Transcribe exactly, please, the line bearing "Viewport: 725px width, 514px height." and all later lines through the end of the records, with the pictures left out.

* INFORMATION PROVIDED
▬▬▬▬▬▬

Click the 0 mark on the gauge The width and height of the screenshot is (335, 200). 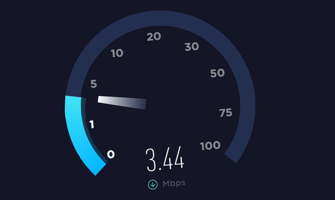[x=111, y=154]
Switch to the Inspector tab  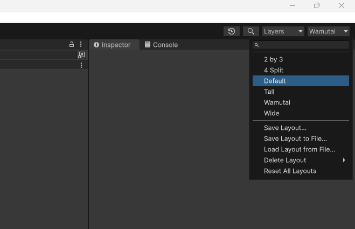(113, 45)
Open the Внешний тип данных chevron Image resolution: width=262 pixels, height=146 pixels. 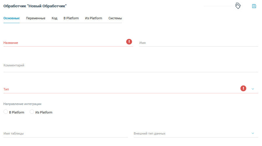[253, 133]
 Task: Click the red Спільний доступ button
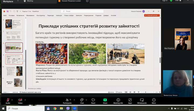click(152, 15)
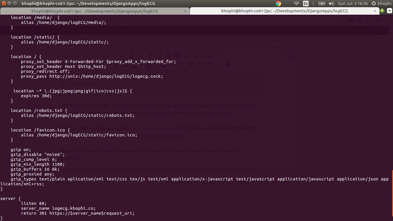Open the Wi-Fi network menu
393x221 pixels.
[x=297, y=3]
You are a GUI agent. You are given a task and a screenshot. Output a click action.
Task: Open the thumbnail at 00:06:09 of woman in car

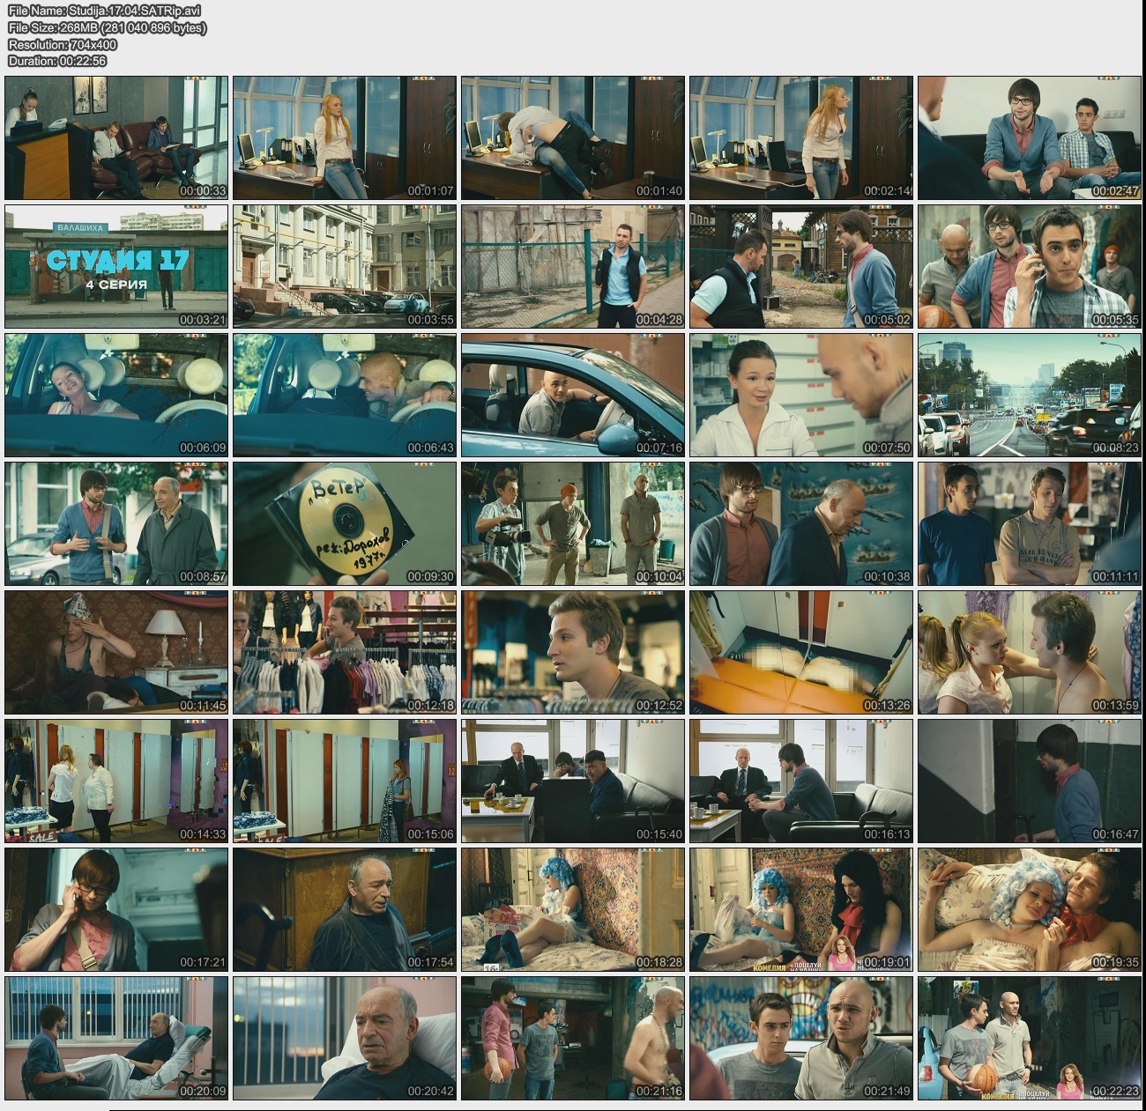click(x=116, y=395)
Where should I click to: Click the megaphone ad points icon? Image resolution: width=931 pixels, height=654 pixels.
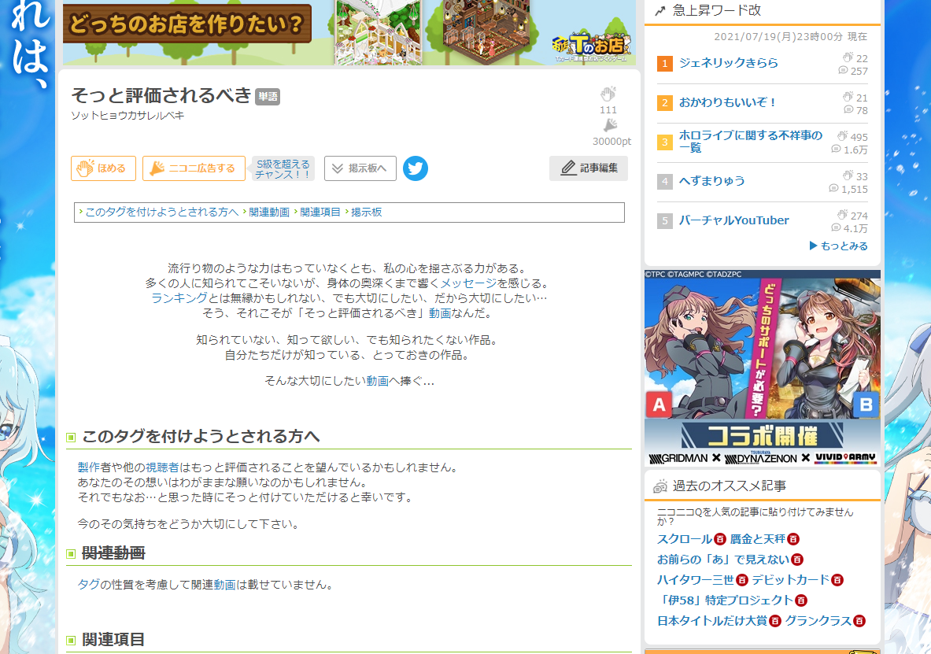pos(610,126)
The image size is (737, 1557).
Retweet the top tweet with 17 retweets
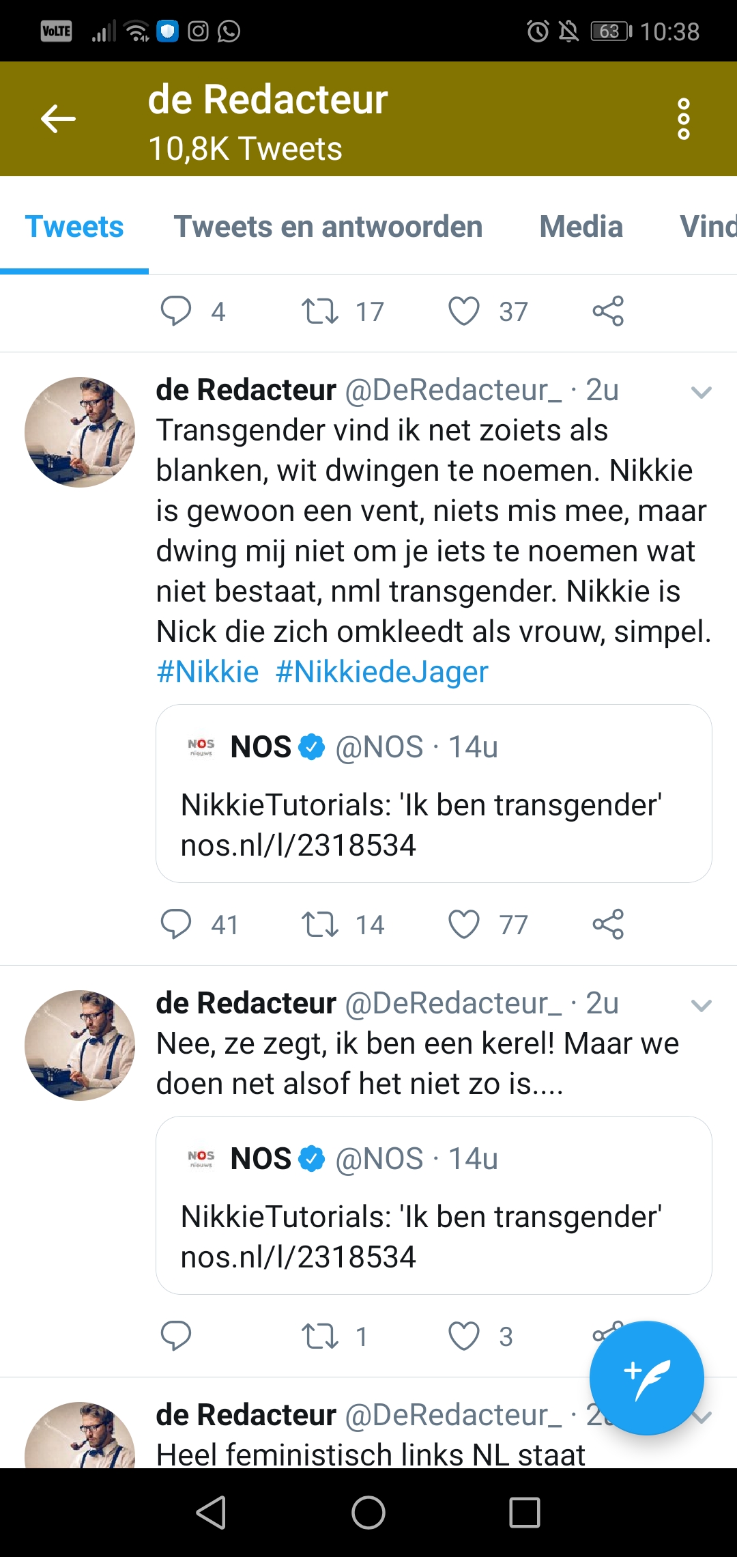tap(320, 311)
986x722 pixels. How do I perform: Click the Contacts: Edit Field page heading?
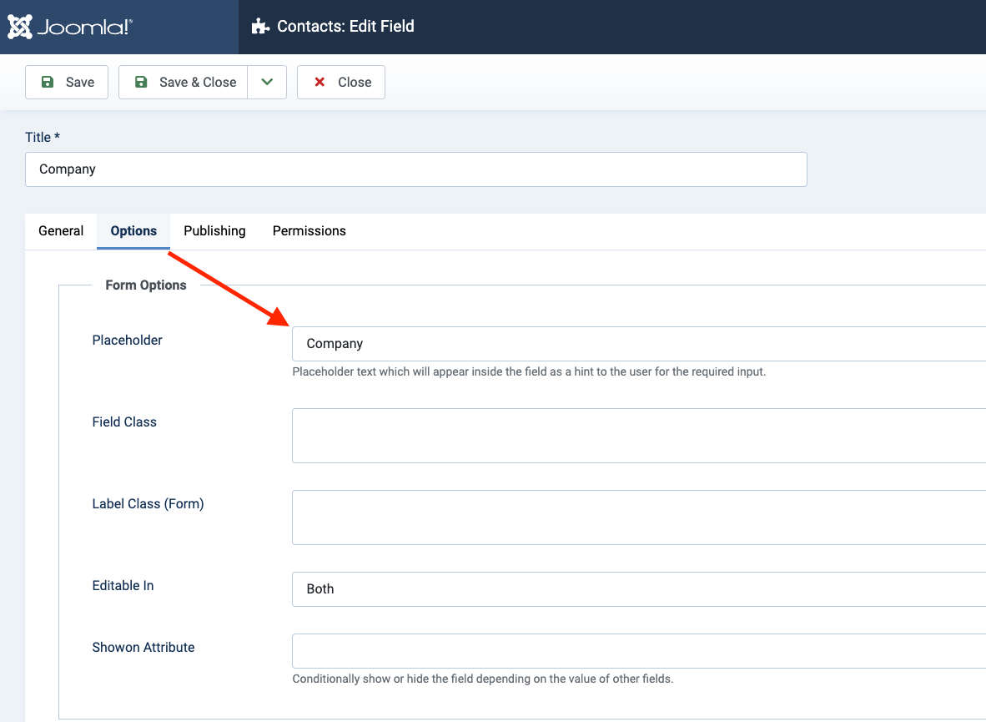345,27
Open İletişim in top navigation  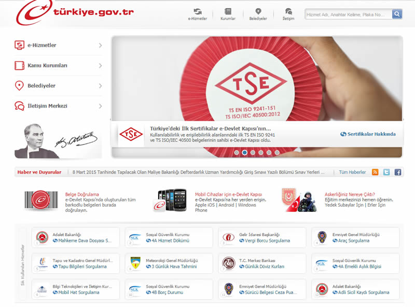[288, 14]
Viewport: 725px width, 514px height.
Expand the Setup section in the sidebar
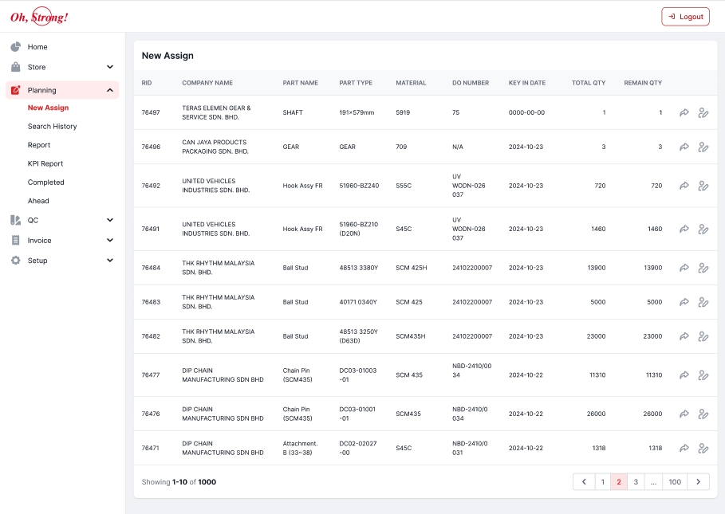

▬▬▬▬▬▬

* RESPONSE TO THE EXERCISE
Viewport: 725px width, 514px height.
Expand the Setup section in the sidebar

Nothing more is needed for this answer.